Given these conditions, it’s not surprising then that in the 1980s some coal county schools assigned homework to be done in class because there weren’t enough books (outdated books at that) for students to take home. Allowing time for homework in class, of course, reduces the time for teaching. Having the largest property owners virtually exempt from taxation created innumerable problems for school systems.
The land study’s findings stirred the press across the region. The Louisville Courier-Journal called for legislation against “this economic colonialism,” The Nashville Tennessean called the situation “an outrage,” and the Charleston (WV) Gazette demanded: “End the exploitation.”
Is it any wonder why regional activists and public thinkers puzzle over network news specials on Appalachia that repeat the statistics about poor schools, high dropout rates and poor health, yet never mention this more complete explanation about why these conditions exist?
Paying the price of others’ prosperity
It is difficult to avoid the conclusion that Appalachia has been sacrificed to fuel the nation’s prosperity and development. The poverty, the bad health, the drug abuse and bad schools are the costs of coal that aren’t reflected in the price of electricity. Harry Caudill warned over 45 years ago that these costs are ultimately paid when he advised that the nation “cannot afford to leave large islands of its own population behind, stranded, and ignored… an anchor dragging behind the rest of America.”
Unfortunately, stereotypes of mountain residents, often reinforced by television and film images, have hindered a productive response to these external costs. With stereotypes, utility trumps accuracy. University of Kentucky historian Ron Eller points out that stereotypes are very useful to those in power because they can be used to justify exploitation of those with little power. And here lies the rub. While sacrifice areas are easier to live with if they are invisible, merely shining a light on broken, addicted, poverty stricken lives doesn’t illuminate the larger story of how these conditions became widespread and persistent. Showing these conditions isn’t the same thing as informing the decisions necessary to shape productive energy policy and rural economic development strategies.
The growing economic divide between Appalachia’s coal counties and nearby cities reflects a growing economic disparity around the nation. Yet they aren’t the only rural places to be falling behind. The U. S. Government now recognizes the Pine Ridge Reservation in South Dakota as the poorest community in the nation. The South is the only region in the nation where low income students account for a majority of public school students. The colonias of South Texas, home to 400,000 Hispanic Americans, have only recently obtained access to water lines and safe sewage disposal.
The richest 1 percent of Americans possesses more wealth than the combined wealth of the bottom 90 percent. Appalachia is testimony that unless the uninhibited pursuit of self-interest is tempered by recognition of a common interest, our democracy may well collapse under the weight of intolerable inequities.
With a popularly accessible public discourse on economic, political and environmental issues, perhaps the nation could begin to grapple with the question of its obligation to Central Appalachia and other rural areas in the nation like it, for there are many.
____
Task requirements
A: In the Appalachia text, which community does the U.S. Government now recognize as the poorest in the nation?
B: Retype the Appalachia text from "The land study’s" up to and including "these conditions exist?".
C: Translate this sentence from the Appalachia text into Spanish: "The land study’s findings stirred the press across the region."

Supplied material
____
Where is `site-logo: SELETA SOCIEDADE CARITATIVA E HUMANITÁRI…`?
____
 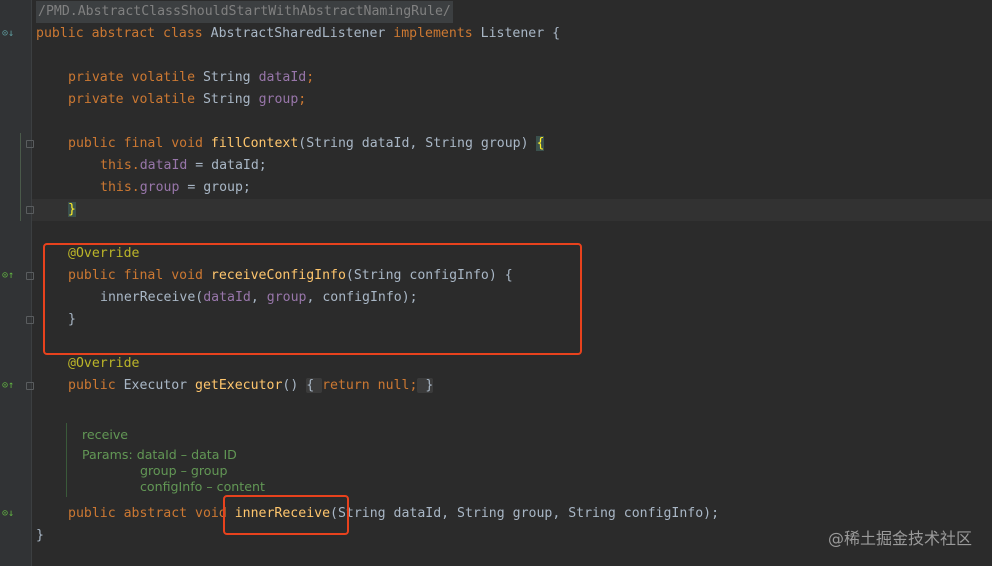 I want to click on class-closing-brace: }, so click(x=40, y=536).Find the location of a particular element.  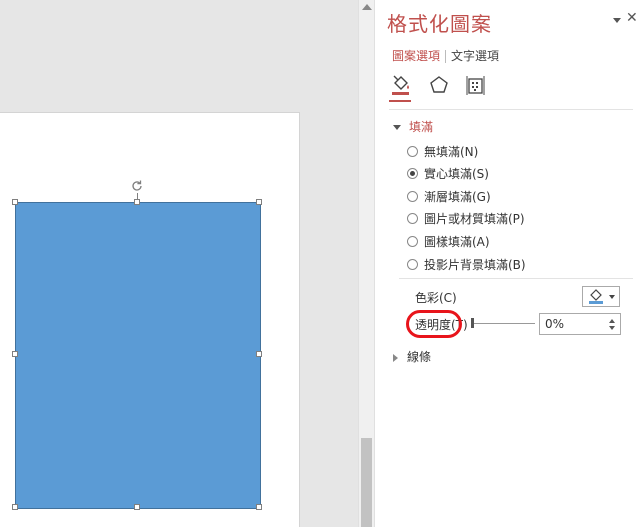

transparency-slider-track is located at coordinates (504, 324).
____
Exercise responses
A: The Pine Ridge Reservation in South Dakota.

B:
The land study’s findings stirred the press across the region. The Louisville Courier-Journal called for legislation against “this economic colonialism,” The Nashville Tennessean called the situation “an outrage,” and the Charleston (WV) Gazette demanded: “End the exploitation.”
Is it any wonder why regional activists and public thinkers puzzle over network news specials on Appalachia that repeat the statistics about poor schools, high dropout rates and poor health, yet never mention this more complete explanation about why these conditions exist?

C: Los hallazgos del estudio sobre la tierra agitaron a la prensa de toda la región.